The Problem
In the Entegrasys project, 10 shipping carriers and 4 ERP systems are managed through a single orchestration layer. When an order is placed, the request passes through an average of 7 services: API gateway, auth service, order service, ERP connector, and carrier adapter.
When something slows down or errors in this chain, pinpointing the exact location — with each service using its own log format — could take hours. OpenTelemetry solved this.
What OpenTelemetry Is (and Isn't)
OpenTelemetry (OTel) is a vendor-agnostic standard for producing, collecting, and exporting telemetry data — traces, metrics, logs. It is not a storage or visualization tool; it operates on the production side of the pipeline.
The practical implication: a service instrumented with OTel can send traces to Jaeger, Grafana Tempo, or Datadog. Switching vendors requires no code changes.
Instrumentation Strategy
Auto vs Manual Instrumentation
For Node.js services, OTel's auto-instrumentation package automatically instruments HTTP, gRPC, database queries, and many popular libraries:
import { NodeSDK } from '@opentelemetry/sdk-node';
import { getNodeAutoInstrumentations } from '@opentelemetry/auto-instrumentations-node';
const sdk = new NodeSDK({
traceExporter: new OTLPTraceExporter({ url: process.env.OTEL_EXPORTER_OTLP_ENDPOINT }),
instrumentations: [getNodeAutoInstrumentations()],
});
sdk.start();
This single file turns everything from Express endpoints to Prisma queries into spans automatically.

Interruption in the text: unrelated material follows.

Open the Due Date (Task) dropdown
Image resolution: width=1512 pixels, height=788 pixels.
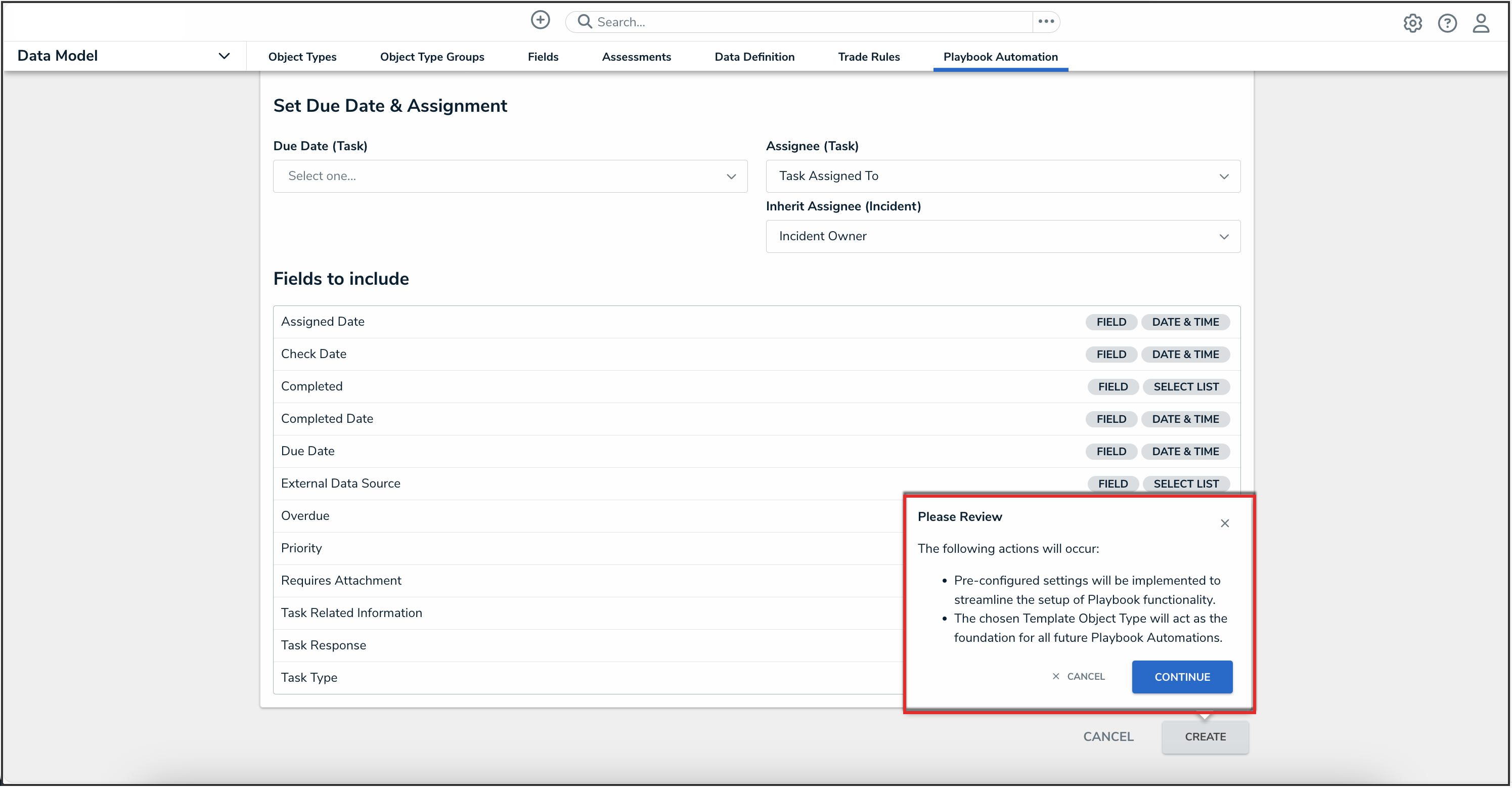click(x=510, y=176)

Manual instrumentation is necessary to add visibility into business logic:
import { trace } from '@opentelemetry/api';
const tracer = trace.getTracer('order-service', '1.0.0');
async function processOrder(orderId: string) {
return tracer.startActiveSpan('order.process', async (span) => {
span.setAttribute('order.id', orderId);
span.setAttribute('order.source', 'api');
try {
const result = await doWork(orderId);
span.setStatus({ code: SpanStatusCode.OK });
return result;
} catch (err) {
span.recordException(err as Error);
span.setStatus({ code: SpanStatusCode.ERROR });
throw err;
} finally {
span.end();
}
});
}
Context Propagation
Context propagation is the lifeblood of distributed tracing. As a request moves from one service to another, the trace ID and span ID travel in HTTP headers (traceparent, tracestate).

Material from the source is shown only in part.